# Handling Examples Outside the Database 

In [None]:
cd ..

In [None]:
cd ..

In [None]:
import pandas as pd
import numpy as np
import os
import random
import math
import operator

from minisom import MiniSom
from scipy.spatial import distance as spd
from sklearn.metrics import precision_recall_fscore_support

In [None]:
def get_pos_neg(query, data, som, num_selected_items):
    """Select indexes based on their proximity in the map"""    
    item_relevance_mapping = {}
    winner = som.winner(query)
    for index in range(len(data)):
        elem = data[index]
        w = som.winner(elem)
        distance = spd.cityblock(list(winner), list(w))
        item_relevance_mapping[index+1] = distance
    
    sorted_candidates = sorted(item_relevance_mapping.items(), key=operator.itemgetter(1))
    positives = [x[0] for x in sorted_candidates[:num_selected_items]]

    negatives = []
    for j in range(1,num_selected_items+1):
        negatives.append(sorted_candidates[-j][0])

    return positives, negatives

In [None]:
def experiment(name_data, original_data, preprocessed_data, queries, nexperiments):
    results = []
    for query_id in range(len(queries)):
        data = preprocessed_data.values
        concept = original_data.query(queries[query_id]).index.to_list()

        num_neurons = 5*(data.shape[0]**0.543)
        x_size = int(num_neurons**0.5) +1
        y_size = int(num_neurons**0.5) +1

        learning_rate = 0.8
        sigma = max(x_size, y_size)*0.5

        som = MiniSom(x_size, y_size, data.shape[1], 
                    sigma=sigma, learning_rate=learning_rate, 
                    neighborhood_function='gaussian')

        training_iterations = 1000

        for fac in [1.0, 1.5, 2.0]:
            for it in range(nexperiments):
                e = random.choice(concept)
                used_ids = [i for i in preprocessed_data.index if i != e]

                labels = [int(x in concept) for x in range(1, preprocessed_data.shape[0]+1)]

                query = data[int(e)-1]

                data = preprocessed_data.loc[used_ids].values
                y_train = [int(x in concept) for x in used_ids]

                som.train_random(data, training_iterations, verbose=False)

                pos, neg = get_pos_neg(query, data, som, int(len(concept)*fac))

                predicted = [int(i in pos) for i in preprocessed_data.index]
                y_test = labels

                scores = precision_recall_fscore_support(y_test, predicted, average='binary')
                report = list(scores[:3]) + [query_id, fac, 'SOM']
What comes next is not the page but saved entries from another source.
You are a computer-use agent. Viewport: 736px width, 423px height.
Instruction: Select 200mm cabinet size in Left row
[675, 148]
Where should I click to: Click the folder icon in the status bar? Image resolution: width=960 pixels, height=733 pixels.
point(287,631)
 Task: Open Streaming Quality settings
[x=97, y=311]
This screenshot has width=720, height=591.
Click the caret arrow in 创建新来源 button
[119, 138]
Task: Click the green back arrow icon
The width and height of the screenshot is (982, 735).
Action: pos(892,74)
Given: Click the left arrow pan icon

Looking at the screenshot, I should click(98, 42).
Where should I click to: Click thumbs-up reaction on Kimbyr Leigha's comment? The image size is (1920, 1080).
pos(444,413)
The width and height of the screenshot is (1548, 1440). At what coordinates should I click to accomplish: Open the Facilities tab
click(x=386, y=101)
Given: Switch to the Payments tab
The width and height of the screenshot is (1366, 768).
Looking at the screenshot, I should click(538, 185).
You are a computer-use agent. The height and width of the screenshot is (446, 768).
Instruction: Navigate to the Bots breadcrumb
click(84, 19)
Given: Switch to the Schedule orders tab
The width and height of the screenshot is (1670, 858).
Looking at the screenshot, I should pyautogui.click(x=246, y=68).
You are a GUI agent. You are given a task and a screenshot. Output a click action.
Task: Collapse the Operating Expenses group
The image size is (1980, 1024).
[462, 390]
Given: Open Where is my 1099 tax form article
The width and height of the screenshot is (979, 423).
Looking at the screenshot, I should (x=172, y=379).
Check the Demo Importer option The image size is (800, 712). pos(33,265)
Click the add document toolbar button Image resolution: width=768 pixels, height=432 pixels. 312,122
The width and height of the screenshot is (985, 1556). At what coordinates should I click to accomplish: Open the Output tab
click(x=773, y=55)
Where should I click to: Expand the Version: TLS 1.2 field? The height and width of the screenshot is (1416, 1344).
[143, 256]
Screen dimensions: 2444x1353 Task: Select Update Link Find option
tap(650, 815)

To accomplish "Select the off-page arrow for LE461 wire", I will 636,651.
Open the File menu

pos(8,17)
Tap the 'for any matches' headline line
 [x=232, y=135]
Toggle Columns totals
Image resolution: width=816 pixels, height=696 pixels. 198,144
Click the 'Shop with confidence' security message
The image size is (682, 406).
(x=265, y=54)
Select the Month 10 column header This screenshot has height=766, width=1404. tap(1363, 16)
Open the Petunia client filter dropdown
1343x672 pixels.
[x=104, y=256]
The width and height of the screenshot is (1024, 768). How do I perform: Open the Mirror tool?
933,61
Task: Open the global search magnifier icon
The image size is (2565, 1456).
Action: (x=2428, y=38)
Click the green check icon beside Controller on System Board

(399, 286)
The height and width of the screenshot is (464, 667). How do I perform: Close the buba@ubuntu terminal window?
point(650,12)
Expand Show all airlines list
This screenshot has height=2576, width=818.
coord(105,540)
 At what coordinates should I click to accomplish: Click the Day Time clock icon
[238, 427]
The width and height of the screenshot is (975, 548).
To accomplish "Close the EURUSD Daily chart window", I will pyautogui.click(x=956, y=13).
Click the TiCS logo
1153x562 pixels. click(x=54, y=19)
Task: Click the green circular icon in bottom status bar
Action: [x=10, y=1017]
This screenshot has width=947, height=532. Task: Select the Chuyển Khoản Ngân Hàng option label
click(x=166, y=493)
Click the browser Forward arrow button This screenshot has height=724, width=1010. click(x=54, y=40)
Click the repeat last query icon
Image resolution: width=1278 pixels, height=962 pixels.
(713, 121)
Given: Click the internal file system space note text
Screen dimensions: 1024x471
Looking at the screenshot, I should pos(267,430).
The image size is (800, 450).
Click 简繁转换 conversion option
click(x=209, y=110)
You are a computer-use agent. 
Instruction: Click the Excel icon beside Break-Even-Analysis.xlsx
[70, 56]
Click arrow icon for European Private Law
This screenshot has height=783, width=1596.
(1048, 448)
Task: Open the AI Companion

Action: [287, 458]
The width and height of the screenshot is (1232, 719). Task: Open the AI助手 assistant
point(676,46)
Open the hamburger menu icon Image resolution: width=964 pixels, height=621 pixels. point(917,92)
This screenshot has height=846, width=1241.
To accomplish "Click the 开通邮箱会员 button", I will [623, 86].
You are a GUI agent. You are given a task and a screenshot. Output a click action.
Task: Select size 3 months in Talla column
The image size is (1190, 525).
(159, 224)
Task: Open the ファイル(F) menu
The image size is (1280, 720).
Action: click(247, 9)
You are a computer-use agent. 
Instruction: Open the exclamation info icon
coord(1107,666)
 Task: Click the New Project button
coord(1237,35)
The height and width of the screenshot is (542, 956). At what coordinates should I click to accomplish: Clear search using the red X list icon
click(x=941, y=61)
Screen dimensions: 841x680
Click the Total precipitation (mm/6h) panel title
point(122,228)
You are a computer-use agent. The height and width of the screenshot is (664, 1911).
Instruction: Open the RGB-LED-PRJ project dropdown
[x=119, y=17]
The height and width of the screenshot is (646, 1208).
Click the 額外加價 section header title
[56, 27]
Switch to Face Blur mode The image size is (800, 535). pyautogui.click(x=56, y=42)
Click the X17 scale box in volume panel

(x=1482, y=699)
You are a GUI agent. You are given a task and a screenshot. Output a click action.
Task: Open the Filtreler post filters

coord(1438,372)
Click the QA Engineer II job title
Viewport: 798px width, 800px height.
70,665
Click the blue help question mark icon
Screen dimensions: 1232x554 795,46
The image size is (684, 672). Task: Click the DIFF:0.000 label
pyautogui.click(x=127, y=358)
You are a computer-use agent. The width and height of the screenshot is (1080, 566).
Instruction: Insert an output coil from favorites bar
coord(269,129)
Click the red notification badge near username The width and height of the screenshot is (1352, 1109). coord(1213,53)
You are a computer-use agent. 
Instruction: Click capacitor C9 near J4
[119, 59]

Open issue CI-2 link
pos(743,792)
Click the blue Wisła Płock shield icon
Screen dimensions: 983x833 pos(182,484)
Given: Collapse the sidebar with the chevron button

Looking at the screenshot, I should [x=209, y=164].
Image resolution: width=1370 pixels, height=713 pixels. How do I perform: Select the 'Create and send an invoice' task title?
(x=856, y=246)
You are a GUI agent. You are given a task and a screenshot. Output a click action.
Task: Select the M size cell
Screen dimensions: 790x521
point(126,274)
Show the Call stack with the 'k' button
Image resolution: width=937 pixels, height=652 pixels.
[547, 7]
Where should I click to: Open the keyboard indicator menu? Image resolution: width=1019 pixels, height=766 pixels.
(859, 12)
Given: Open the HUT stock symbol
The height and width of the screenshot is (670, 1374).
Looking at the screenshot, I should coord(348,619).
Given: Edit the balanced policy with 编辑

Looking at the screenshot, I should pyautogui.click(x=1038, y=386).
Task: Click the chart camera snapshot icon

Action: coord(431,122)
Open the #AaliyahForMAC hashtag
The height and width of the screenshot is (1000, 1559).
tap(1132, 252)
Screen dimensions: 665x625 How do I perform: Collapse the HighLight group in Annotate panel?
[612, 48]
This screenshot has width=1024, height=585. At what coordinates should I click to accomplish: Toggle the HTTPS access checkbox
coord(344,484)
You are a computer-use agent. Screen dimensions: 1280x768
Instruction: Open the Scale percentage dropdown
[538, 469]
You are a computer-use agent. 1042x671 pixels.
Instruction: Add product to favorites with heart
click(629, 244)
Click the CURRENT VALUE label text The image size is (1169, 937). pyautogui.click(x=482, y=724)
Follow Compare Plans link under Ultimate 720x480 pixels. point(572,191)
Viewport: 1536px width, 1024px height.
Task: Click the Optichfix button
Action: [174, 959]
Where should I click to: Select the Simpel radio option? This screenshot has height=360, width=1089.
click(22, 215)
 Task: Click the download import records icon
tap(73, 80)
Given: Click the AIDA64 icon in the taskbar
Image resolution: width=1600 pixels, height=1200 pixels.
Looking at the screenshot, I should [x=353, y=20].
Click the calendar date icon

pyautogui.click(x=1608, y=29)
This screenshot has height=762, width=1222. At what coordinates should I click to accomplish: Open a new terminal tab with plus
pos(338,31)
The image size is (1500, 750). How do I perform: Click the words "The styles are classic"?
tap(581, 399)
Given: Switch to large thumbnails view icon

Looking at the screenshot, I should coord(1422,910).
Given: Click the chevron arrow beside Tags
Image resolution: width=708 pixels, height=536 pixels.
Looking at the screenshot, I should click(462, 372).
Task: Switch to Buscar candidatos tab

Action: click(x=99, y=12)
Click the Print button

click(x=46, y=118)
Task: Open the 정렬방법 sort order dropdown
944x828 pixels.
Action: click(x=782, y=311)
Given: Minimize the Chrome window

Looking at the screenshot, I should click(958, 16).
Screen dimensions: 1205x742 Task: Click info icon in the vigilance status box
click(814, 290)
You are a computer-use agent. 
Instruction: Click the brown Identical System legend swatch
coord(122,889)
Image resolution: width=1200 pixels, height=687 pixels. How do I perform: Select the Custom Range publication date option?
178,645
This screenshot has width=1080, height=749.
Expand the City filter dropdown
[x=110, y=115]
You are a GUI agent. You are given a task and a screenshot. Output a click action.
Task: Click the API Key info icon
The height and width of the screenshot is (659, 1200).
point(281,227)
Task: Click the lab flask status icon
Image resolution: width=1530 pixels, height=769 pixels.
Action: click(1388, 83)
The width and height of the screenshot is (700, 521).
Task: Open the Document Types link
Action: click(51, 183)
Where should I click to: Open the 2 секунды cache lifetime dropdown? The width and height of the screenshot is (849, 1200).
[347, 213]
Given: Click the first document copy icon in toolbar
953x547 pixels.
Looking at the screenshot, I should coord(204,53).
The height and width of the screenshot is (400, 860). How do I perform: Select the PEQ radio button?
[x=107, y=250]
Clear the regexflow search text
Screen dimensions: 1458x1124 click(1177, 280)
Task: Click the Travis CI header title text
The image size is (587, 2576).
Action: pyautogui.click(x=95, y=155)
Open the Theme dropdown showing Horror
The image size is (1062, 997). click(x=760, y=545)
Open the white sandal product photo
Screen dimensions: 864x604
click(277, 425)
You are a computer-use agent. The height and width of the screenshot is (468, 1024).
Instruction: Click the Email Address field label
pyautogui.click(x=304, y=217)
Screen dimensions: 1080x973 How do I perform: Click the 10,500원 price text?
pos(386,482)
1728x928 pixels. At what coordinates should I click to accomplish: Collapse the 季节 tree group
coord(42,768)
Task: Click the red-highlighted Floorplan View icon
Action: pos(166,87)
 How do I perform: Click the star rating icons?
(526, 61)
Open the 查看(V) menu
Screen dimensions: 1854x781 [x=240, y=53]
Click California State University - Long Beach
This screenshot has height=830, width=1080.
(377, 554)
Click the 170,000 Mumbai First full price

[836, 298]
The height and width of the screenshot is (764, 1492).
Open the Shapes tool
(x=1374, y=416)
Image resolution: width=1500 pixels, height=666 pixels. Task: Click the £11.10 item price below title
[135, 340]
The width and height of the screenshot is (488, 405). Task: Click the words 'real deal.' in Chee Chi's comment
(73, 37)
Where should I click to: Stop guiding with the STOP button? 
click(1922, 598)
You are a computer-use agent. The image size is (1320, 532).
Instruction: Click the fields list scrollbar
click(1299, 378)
                results.append(report)

    df = pd.DataFrame(data=results, columns=['precision', 'recall', 'f1score', 'query_id', 'selfactor', 'estimator'])
    return df

In [None]:
cartable = pd.read_pickle(os.path.join('datasets', 'car_original_dataset.pkl'))
cartable.columns = [str.lower(col.replace('.', '_')) for col in cartable.columns]
cartable['origin'] = cartable['origin'].map({0: False, 1: True})
cartable['automatic_gearbox'] = cartable['automatic_gearbox'].map({0: False, 1: True})

preprocessed_data = pd.read_pickle(os.path.join('datasets', '1993CarsPrep.pkl'))

queries = [
    "type != 'Sporty' and origin == 1",
    "automatic_gearbox == 1 and horsepower >= 150",
    "price <= 7000 and mpg >= 26 and automatic_gearbox == 0",
    "manufacturer == 'Ford' or manufacturer == 'Chevrolet'"
]

In [None]:
result_exp = experiment('1993Cars', cartable, preprocessed_data, queries, nexperiments=10)

In [None]:
result_exp.groupby(['query_id','selfactor','estimator']).mean()[['f1score', 'precision', 'recall']]